Task objective:
Look below for the line containing "DOCUMENTOS (1117, 243)" and the line containing "市ケ谷経済新聞 (92, 17)"; repeat exactly those two lines and all lines between them, and nothing else.

** Listed entries follows **

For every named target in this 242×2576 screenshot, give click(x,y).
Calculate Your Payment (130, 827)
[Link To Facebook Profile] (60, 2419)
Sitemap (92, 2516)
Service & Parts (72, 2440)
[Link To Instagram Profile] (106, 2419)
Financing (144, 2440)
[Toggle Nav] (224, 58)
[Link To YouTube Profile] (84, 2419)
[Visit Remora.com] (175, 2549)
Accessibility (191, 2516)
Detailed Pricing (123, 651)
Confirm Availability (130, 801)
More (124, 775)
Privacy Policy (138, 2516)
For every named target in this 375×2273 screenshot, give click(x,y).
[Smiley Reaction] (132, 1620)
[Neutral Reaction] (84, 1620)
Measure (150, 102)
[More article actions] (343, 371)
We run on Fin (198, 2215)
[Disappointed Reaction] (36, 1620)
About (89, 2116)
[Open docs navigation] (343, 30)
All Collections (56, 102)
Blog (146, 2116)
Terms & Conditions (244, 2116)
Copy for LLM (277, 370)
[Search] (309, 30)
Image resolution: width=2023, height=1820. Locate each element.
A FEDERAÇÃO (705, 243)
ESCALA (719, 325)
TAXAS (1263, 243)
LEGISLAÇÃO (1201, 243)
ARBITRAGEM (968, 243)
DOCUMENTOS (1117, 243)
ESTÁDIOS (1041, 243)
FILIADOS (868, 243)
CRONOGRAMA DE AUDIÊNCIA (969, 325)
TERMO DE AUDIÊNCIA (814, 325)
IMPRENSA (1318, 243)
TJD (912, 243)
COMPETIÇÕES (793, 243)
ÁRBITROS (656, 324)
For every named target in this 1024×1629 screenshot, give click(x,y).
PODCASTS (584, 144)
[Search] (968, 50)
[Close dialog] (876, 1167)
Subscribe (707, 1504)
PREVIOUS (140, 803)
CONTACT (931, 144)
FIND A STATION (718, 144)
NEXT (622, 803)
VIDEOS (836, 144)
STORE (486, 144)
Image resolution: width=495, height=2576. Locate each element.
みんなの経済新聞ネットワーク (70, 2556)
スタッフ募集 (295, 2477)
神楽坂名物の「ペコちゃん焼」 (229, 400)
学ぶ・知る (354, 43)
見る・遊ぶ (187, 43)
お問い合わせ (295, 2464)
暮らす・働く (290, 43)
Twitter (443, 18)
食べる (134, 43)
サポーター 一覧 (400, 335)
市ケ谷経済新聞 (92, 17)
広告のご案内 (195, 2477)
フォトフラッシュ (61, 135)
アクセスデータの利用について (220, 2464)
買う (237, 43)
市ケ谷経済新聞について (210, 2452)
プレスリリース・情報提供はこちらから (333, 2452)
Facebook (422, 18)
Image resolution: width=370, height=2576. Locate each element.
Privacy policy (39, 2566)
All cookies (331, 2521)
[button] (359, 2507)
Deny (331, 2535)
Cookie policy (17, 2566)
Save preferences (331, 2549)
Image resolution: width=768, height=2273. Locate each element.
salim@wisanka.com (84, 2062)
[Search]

** End of Listed entries **

Solution for this task:
DOCUMENTOS (1117, 243)
ESTÁDIOS (1041, 243)
FILIADOS (868, 243)
CRONOGRAMA DE AUDIÊNCIA (969, 325)
TERMO DE AUDIÊNCIA (814, 325)
IMPRENSA (1318, 243)
TJD (912, 243)
COMPETIÇÕES (793, 243)
ÁRBITROS (656, 324)
For every named target in this 1024×1629 screenshot, give click(x,y).
PODCASTS (584, 144)
[Search] (968, 50)
[Close dialog] (876, 1167)
Subscribe (707, 1504)
PREVIOUS (140, 803)
CONTACT (931, 144)
FIND A STATION (718, 144)
NEXT (622, 803)
VIDEOS (836, 144)
STORE (486, 144)
Image resolution: width=495, height=2576. Locate each element.
みんなの経済新聞ネットワーク (70, 2556)
スタッフ募集 (295, 2477)
神楽坂名物の「ペコちゃん焼」 (229, 400)
学ぶ・知る (354, 43)
見る・遊ぶ (187, 43)
お問い合わせ (295, 2464)
暮らす・働く (290, 43)
Twitter (443, 18)
食べる (134, 43)
サポーター 一覧 (400, 335)
市ケ谷経済新聞 (92, 17)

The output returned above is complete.